Integrating interferon gamma receptor pathways, antigenicity, and immune contexture as predictors of immunotherapeutic strategies for mucosal melanomas.

[BACKGROUND] Mucosal melanomas (MM) arise from mucosal melanocytes at various anatomical sites. These tumors are rare, highly aggressive, and often associated with poor outcomes. Current treatments, including immune checkpoint inhibitors, show limited efficacy in advanced disease. Compared with cutaneous melanomas, there is a lack of data on the immunogenicity and interferon (IFN)-γ sensitivity of MM. In this study, we examined these features in sino-nasal melanomas (SN-MM) cell lines and clinical samples using microscopy and functional genomics.

[METHODS] The immune contexture of SN-MM was analyzed by immunohistochemistry on 48 tumor biopsies. RNA sequencing and mass spectrometry-based proteomic approaches were used to study the IFN-γ receptor (IFNGR) pathways in five patient-derived SN-MM cell lines. Moreover, their IFN-γ sensitivity, in terms of cell viability, IFNGR/JAK/STAT signaling pathway and IFN-γ inducible proteins, was evaluated by flow cytometry and immunoblots. Neoantigen prediction was performed through integrated whole exome sequencing and RNA-sequencing analysis using pVAC-Seq. Immune effector functions were evaluated in co-culture in vitro assays.

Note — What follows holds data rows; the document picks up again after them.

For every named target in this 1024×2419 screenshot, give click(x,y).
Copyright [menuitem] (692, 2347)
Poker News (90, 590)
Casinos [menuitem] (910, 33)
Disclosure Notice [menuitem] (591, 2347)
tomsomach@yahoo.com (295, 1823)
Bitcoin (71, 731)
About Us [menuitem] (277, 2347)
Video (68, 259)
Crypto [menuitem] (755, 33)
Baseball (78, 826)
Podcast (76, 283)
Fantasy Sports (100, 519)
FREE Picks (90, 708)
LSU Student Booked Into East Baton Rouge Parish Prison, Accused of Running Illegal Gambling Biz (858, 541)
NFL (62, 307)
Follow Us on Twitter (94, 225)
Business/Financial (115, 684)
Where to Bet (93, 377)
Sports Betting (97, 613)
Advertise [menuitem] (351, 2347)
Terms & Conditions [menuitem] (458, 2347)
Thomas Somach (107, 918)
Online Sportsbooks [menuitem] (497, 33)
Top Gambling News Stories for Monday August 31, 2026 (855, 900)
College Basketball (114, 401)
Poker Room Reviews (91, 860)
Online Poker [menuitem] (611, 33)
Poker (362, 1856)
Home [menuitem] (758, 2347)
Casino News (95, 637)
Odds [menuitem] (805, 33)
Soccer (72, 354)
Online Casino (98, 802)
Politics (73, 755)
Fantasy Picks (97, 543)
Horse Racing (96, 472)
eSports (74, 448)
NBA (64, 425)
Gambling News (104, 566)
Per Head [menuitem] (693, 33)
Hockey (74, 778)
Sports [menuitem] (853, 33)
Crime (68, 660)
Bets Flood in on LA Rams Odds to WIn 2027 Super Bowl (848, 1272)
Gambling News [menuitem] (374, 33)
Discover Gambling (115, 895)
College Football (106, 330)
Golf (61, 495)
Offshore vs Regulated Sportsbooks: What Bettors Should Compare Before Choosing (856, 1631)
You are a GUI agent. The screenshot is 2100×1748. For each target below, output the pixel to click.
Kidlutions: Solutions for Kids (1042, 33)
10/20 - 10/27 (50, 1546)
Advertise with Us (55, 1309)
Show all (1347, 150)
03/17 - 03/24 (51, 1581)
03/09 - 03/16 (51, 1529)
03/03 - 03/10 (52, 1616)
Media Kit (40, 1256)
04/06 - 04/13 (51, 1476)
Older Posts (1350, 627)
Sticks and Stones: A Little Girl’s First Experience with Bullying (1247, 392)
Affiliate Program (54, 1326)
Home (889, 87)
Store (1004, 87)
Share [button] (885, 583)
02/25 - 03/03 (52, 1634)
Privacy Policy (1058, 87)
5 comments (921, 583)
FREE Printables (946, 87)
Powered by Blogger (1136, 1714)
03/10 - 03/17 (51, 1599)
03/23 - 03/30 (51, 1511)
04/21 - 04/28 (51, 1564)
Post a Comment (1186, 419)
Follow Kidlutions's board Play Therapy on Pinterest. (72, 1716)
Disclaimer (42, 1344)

[RESULTS] SN-MM tumors are mainly immune "desert" with few tumor-infiltrating lymphocytes and contain immunosuppressive macrophages, features linked to poor prognosis; moreover, tumor cells are largely CD274/programmed death-ligand 1 negative. SN-MM cell lines express transcripts for melanocytic and cancer testis antigens; moreover, sequencing analysis identified a repertoire of high-confidence neoantigens, including candidates derived from recurrently mutated oncogenic drivers. Functional assays revealed that SN-MM cells are susceptible to NK cell-mediated killing. In terms of IFN-γ sensitivity, SN-MM cells show normal surface expression of IFNGR and maintain the integrity of the IFNGR/JAK/STAT signaling pathway. Transcriptomic and proteomic analyses demonstrate that SN-MM cell lines, as a group, respond to IFN-γ by upregulating genes involved in immune recognition and antigen presentation. In 60% of SN-MM lines, IFN-γ also induces cytotoxic and anti-proliferative effects, the release of CXCL10 and upregulation of CD274/PD-L1. The remaining SN-MM cell lines, characterized by poor differentiation, show refractoriness to these effects.

[CONCLUSIONS] SN-MM displays an immune-desert phenotype yet retains intrinsic immunogenicity. Most tumors preserve functional IFN-γ signaling, while poorly differentiated cells show resistance to IFN-γ-mediated effects. These findings underscore heterogeneity in immune responsiveness and support functional immune profiling to refine immunotherapy strategies in MM.